In the face of mounting tuition hikes, layoffs and budget cuts, thousands of students and educators have hit the streets in university towns across the Americas. The demonstrations have cut across race, gender, ethnic, and socioeconomic backgrounds, bringing disparate groups together to make the education system more transparent and democratic.
In Québec, a series of ongoing student demonstrations has emerged to address sweeping austerity measures, including hundreds of layoffs, cuts to campus services, consolidation of academic departments, and a shift of the financial burden from the state onto students; despite reactionary laws passed by the Québec Cabinet to outlaw the protests, between 100,000 and 400,000 people marched on downtown Montreal in what has been described as the largest act of civil disobedience in Canadian history. The red square that symbolizes the movement there has since become ubiquitous.
In the United States, the occupation of the New School in New York City in 2008 gave a glance at the possibilities of a nascent student movement unseen in this country since the student boycotts of the Kent State era. Faculty members joined students in issuing a statement of solidarity after they seized the cafeteria, the last public space for students at the school.

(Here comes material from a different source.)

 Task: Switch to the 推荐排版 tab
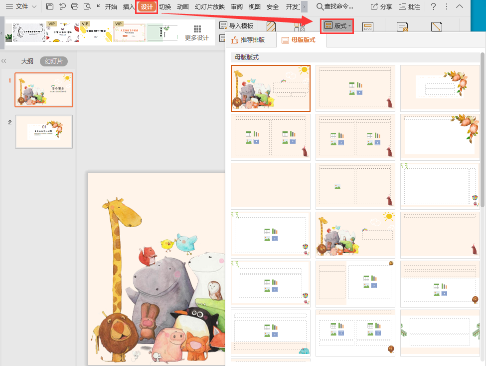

We have come together to prevent our study spaces from being flattened by corporate bulldozers, to have a say in who runs this school, to demand that the money we spend on this institution be used to facilitate the creation of a better society, not to build bigger buildings or invest in companies that make war. We have come here not only to make demands, but also to live them. Our presence makes it clear that this school is ours, and yours, if you are with us.
The resurgence of a radical student movement is much more than a cry for the comfort of the old status quo. To be blunt: the promise of a financially secure life at the end of a university education is evaporating. The old gods are dead. A new tomorrow must be found.
It is folly to think, however, that the student strike methods used in Québec and Chile are a simple, transferable template to our own failing higher education system. In both countries, there is a long-term history of student associations that are vibrant, meaningful, and offer material aid to students all year long. The first steps to changing the system in this country must include the institution of strong, nonhierarchical student unions and self-governance at US universities.
These student groups have to demand a paradigm shift toward direct and participatory democracy. Education planning and policy-making must be wrestled away from corporate think tanks and the imposition of standardized metrics. Students must be engaged in decisions made that affect their learning. And, for democracy’s sake, students and the general populace alike must fight political and administrative efforts to turn essential public services into private commodities to be bought and sold. Only by ensuring equal access to education – free access – can we set the foundations of self-determination. Over a dozen countries already offer free university-level education. Why not us?